To create a solution that exceeds the state-of-the-art technology, we had to use the available resources to the maximum. The crucial part of the process was to create a stable foundation that would allow the creation and development of new features that would bring it closer to the final project and what it should look like.
- We applied Python, PyTorch and OpenCV, among other libraries, to create the base algorithm. We later based the development on testing data from early tests and larger data gathered via the ClickWorker crowd-sourcing platform.
- FastAPI was used to develop a communication interface between the end user – the web app and the algorithm running on the backend server
- AWS allowed us to store the training and validation data in the cloud
- Docker made it easier to encapsulate the algorithm in self-contained SW images that can run in the cloud
Due to its complexity and innovation, the project must be divided into multiple stages and requires extensive research, including the “trial and error” approach. The biggest challenges involve the dynamic environment, as we wanted to create a solution that would work “in the wild”, without the need for any specific HW and with minimum prerequisites from the user.
This raised several obstacles, including the complexity of calibrating the phone camera. Phone screens & cameras differ from model to model. Therefore, it’s hard to find a generic estimation method, especially since phone manufacturers don’t disclose the physical dimension of devices.

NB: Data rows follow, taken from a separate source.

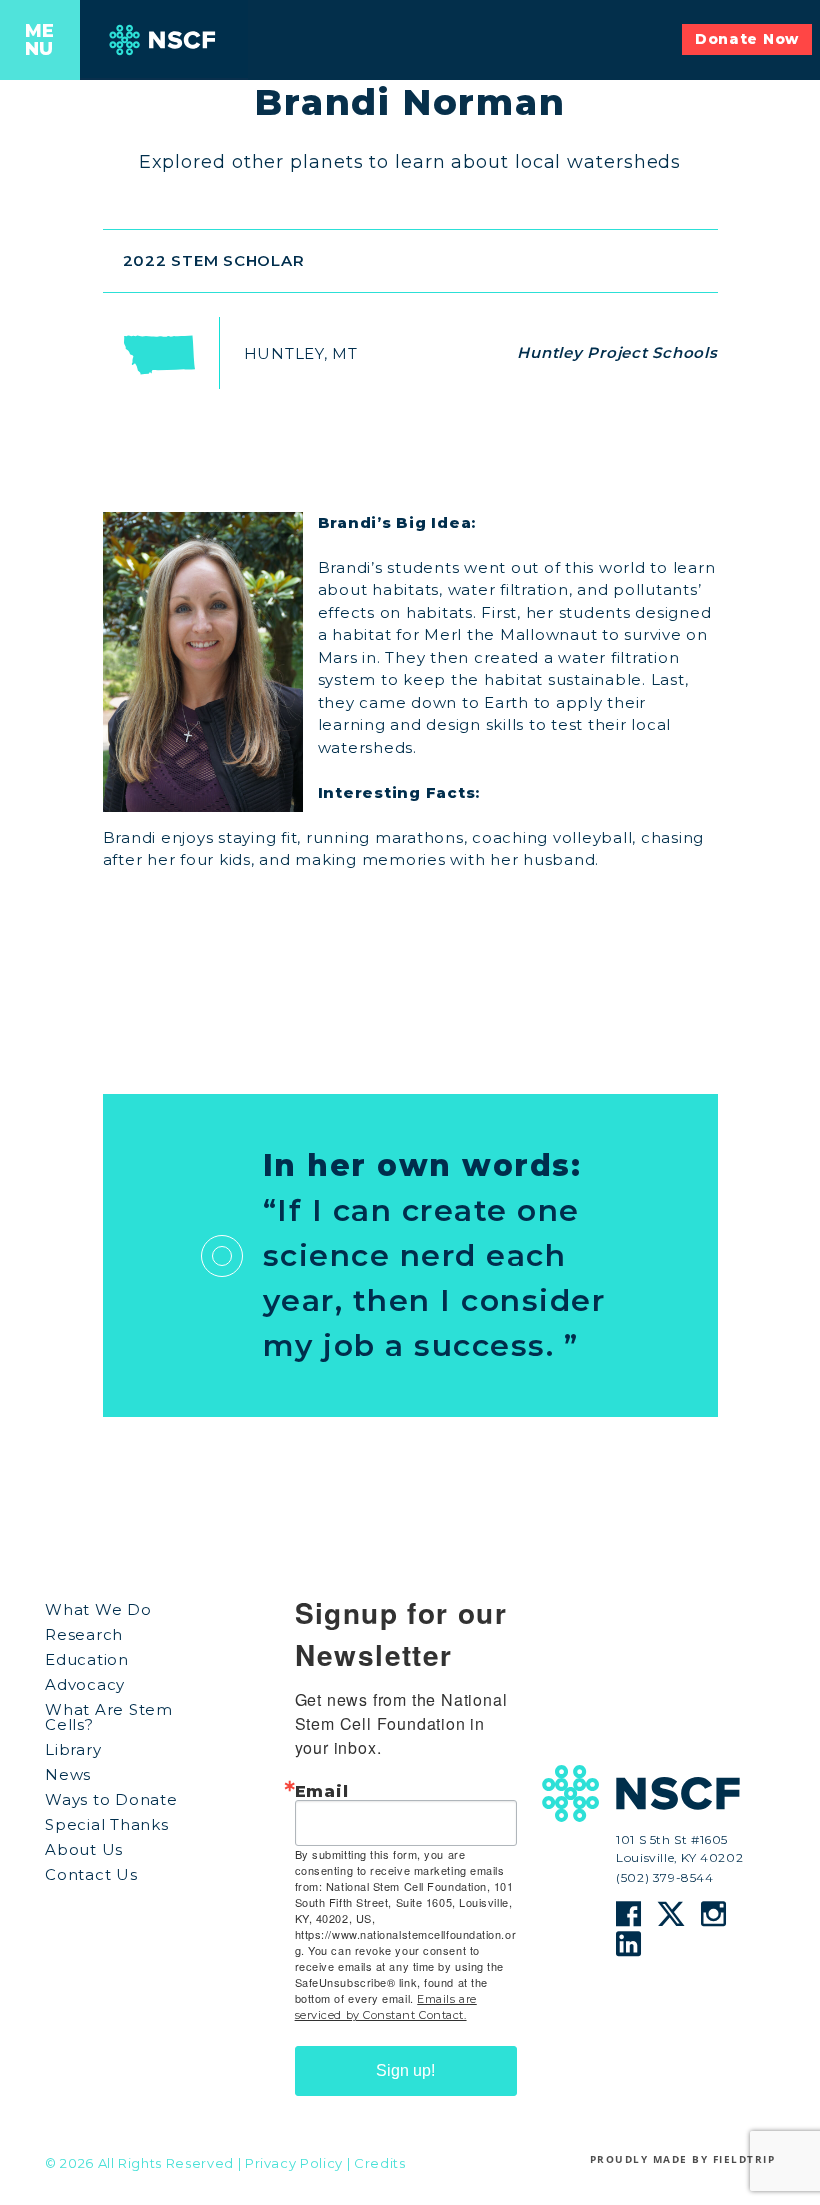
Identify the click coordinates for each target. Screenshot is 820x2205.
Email (322, 1791)
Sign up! (405, 2070)
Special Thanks (107, 1824)
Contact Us (91, 1874)
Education (87, 1659)
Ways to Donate (111, 1799)
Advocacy (85, 1684)
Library (73, 1749)
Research (84, 1634)
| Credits (376, 2163)
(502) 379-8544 (664, 1878)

Since the user needs to have complete freedom to use their phone, there’s the challenge of making sure that the gaze estimation algorithm can be auto-calibrated in different models of smartphones. It is a difficult task given different angles, distances, and face detection capabilities. Our neural networks are trained on different faces and angles to get a result similar to regular use.
Due to the vast crowd-sourced data from the ClickWorker platform, the team needs to evaluate the data quality. An automatic framework was developed to filter out recordings that don’t satisfy basic quality metrics, like proper lighting, lack of blurring, etc.